Variabel yang perlu dipantau selanjutnya meliputi: data Non-Farm Payroll bulan Juli, data CPI bulan Juni, dan evolusi pernyataan pejabat The Fed di bawah paradigma baru yang digerakkan oleh data. Variabel-variabel ini bersama-sama akan menentukan apakah 101,39 adalah kelegaan singkat atau awal dari penurunan yang lebih besar.
Pertanyaan Umum (FAQ)
Q1: Apakah penurunan Indeks Dolar AS menjadi 101,39 merupakan kabar baik bagi Bitcoin?
Dari hubungan korelasi negatif historis, penurunan DXY biasanya mendukung Bitcoin. Koefisien korelasi negatif antara DXY dan BTC dalam setahun terakhir adalah sekitar -0,72, yang berarti ketika Dolar AS melemah, Bitcoin cenderung bergerak berlawanan arah. Namun, perlu dicatat bahwa besarnya penurunan dua hari berturut-turut terbatas (kurang dari 0,3%), dan DXY masih berada di titik tertinggi 13 bulan, saat ini belum cukup untuk membentuk sinyal bullish yang bersifat tren.
Q2: Berapa probabilitas kenaikan suku bunga The Fed pada bulan September saat ini?
Per 29 Juni 2026, alat CME FedWatch menunjukkan pasar memperkirakan probabilitas kenaikan suku bunga kumulatif The Fed sebesar 25 basis poin pada bulan September adalah sekitar 46,9%, probabilitas kenaikan suku bunga kumulatif sebesar 50 basis poin adalah 12,8%, dan probabilitas mempertahankan suku bunga tidak berubah adalah 40,4%.
Q3: Akankah Indeks Dolar AS terus turun?
Ini tergantung pada evolusi data ekonomi berikutnya.

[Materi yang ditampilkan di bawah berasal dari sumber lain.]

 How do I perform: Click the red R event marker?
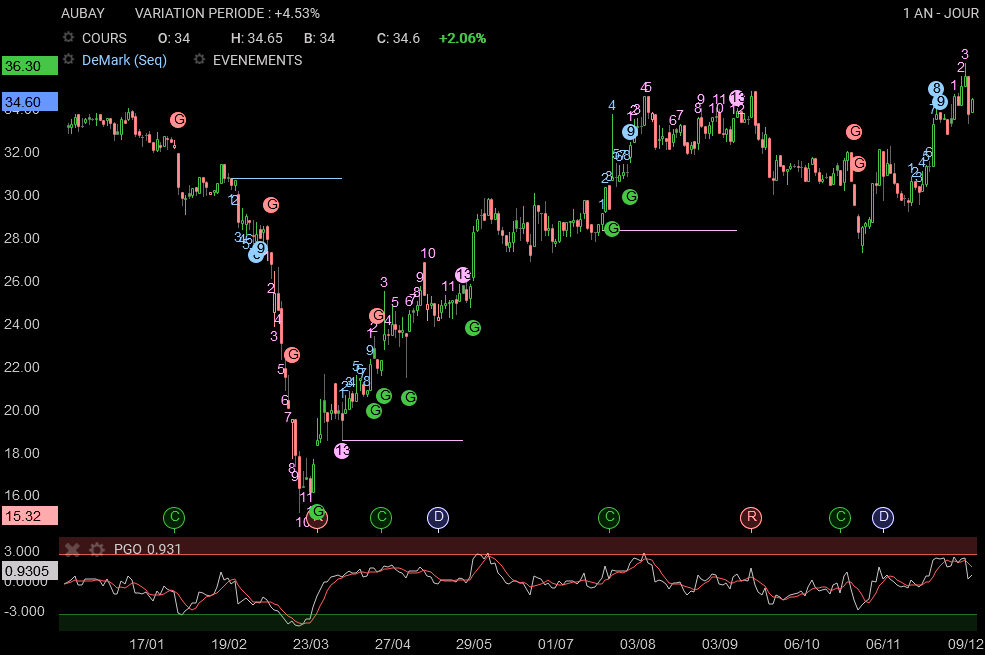750,517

Variabel kunci jangka pendek termasuk data Non-Farm Payroll bulan Juli dan data CPI bulan Juni. Jika pasar tenaga kerja melemah secara signifikan atau inflasi turun lebih cepat, DXY mungkin akan menguji lebih lanjut area support di 101 atau bahkan 100,5; jika data masih tetap kuat, DXY mungkin akan kembali ke 101,80 atau bahkan menantang level 102.
Q4: Mengapa penguatan Dolar AS menekan aset kripto?
Terutama melalui tiga jalur: pertama, meningkatkan suku bunga bebas risiko, meningkatkan biaya peluang memegang aset non-yield seperti Bitcoin; kedua, mengetatkan likuiditas Dolar AS global, mengurangi pasokan dana di pasar kripto; ketiga, secara sistematis menekan selera risiko, menurunkan keinginan investor untuk mengalokasikan aset berisiko tinggi.
Q5: Di mana letak level support dan resistance kunci DXY saat ini?
Berdasarkan data 29 Juni, titik pivot harian DXY terletak di 101,321, batas bawah kisaran support adalah sekitar 100,561, dan batas atas kisaran resistance adalah sekitar 102,121. Dalam jangka pendek, level 101 adalah support utama, dan titik tertinggi sebelumnya di 101,80 adalah resistance utama.